Seriously Syria. Sarin?

A senior defence official told Associated Press that intelligence officials have detected activity around more than one of Syria’s chemical weapons sites in the last week. The defence official spoke on condition of anonymity because he was not authorised to speak publicly about intelligence matters.

This evening, AFP news agency quoted an unnamed US official who claimed the regime has already begun mixing the chemicals that can be used to make deadly sarin gas.

“We’ve picked up several indications which lead us to believe that they’re combining chemical precursors,” AFP quoted the official as saying, adding that the operation was apparently aimed at making sarin.

“I can’t comment on these reports but I have been very concerned for some time now about Syria’s stockpiles of chemical weapons and its stocks of advanced conventional weapons like shoulder-launched anti-aircraft missiles,” said House intelligence committee Chairman Mike Rogers. “We are not doing enough to prepare for the collapse of the Assad regime, and the dangerous vacuum it will create. Use of chemical weapons by the Assad regime would be an extremely serious escalation that would demand decisive action from the rest of the world,” he added.

Syria is believed to have one of the world’s largest chemical weapons programs, and the Assad regime has said it might use the weapons against external threats, though not against Syrians.

The Syrian authorities have assured Moscow that there will be no use of chemical weapons against rebel forces, Russia’s foreign minister said on Tuesday.   “I rule out the use by the [Syrian] regime of chemical weapons,” Foreign Minister Sergei Lavrov told journalists. “We have received the appropriate assurances.”

A major who defected from Assad’s embattled regime told The Times newspaper last month that the authorities would only use chemical weapons as a “last resort.”   “We discussed this as a last resort – such as if the regime lost control of an important area,” Major General Adnan Sillu said after arriving in Turkey.

According to intelligence reports on Syria’s arsenal, Damascus is believed to possess Scud-class missiles and SS-21 missiles that can carry chemical warheads, as well as sarin nerve agents and mustard agents, and may, just may, also possess VX nerve agents.

Sarin was first synthesized in 1938 by a group of German scientists researching new pesticides. Its name is derived from the names of the chemists involved in its creation: Schrader, Ambros, Rudriger, and van der Linde.

GB was the most expensive (in terms of raw materials) nerve agent selected for mass production by the Germans as part of their Grün 3 program, requiring 1058 tons of raw materials to produce 100 tons of agent.

The United States and other NATO countries would decide to make sarin their major nerve agent (later supplementing it with VX). The United States built a production plant in the North Plants complex at the Rocky Mountain Arsenal in Colorado that was capable of producing an estimated (the actual figures remain classified) 10 tons a day of the agent.

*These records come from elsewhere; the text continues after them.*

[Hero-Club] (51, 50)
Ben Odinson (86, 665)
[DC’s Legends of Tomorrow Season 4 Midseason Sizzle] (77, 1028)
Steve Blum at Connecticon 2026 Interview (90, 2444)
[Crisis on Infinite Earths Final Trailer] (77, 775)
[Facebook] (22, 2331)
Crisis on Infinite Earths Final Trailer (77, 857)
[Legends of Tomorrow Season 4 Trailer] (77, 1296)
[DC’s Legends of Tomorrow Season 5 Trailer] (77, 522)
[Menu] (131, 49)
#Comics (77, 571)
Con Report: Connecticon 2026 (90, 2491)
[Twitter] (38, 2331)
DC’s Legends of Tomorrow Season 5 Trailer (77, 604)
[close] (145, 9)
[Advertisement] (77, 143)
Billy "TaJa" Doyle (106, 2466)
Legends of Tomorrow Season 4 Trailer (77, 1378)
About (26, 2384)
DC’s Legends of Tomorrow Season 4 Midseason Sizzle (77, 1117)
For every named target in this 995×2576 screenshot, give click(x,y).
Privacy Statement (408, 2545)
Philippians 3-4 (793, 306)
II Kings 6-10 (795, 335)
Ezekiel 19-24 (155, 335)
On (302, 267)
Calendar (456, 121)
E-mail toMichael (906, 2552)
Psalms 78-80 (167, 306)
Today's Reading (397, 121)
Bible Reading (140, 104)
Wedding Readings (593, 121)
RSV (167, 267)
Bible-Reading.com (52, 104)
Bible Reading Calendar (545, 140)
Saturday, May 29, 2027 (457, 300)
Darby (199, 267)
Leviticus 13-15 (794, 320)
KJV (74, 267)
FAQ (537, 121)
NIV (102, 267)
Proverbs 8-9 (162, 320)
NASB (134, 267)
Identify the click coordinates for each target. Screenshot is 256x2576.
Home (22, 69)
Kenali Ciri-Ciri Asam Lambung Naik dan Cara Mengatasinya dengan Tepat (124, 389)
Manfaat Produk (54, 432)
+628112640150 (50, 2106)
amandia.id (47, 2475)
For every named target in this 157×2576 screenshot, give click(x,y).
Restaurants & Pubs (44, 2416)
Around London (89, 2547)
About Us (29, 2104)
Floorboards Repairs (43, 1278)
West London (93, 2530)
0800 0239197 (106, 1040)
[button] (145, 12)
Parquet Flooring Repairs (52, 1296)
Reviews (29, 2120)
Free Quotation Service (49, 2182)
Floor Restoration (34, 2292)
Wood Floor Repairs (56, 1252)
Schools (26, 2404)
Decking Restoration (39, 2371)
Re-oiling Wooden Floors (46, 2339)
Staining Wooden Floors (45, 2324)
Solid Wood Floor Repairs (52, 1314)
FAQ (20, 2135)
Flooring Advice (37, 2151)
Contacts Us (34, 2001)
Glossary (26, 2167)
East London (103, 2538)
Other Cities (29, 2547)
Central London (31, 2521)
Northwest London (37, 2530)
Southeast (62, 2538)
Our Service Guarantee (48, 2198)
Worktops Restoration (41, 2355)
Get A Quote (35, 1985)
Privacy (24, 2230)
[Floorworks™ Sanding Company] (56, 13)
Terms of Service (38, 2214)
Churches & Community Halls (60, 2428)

Construction of the plant extended over the period 1951-1953, and GB was produced there from February, 1953 until August, 1957. The site was also used to fill weapons with GB from bulk stocks, with the last such filling operation being completed in 1969.

During its war with Iran, Iraq initiated the use of chemical weapons, beginning with sulfur mustard in 1983, progressing to tabun in 1984, and then to sarin (and eventually VX) beginning in 1987. Sarin was also used in attacks on Iraqi civilians, most notably in the March, 1988 destruction of the Halabja, where civilian deaths caused by a cocktail of different agents have been estimated at 5000.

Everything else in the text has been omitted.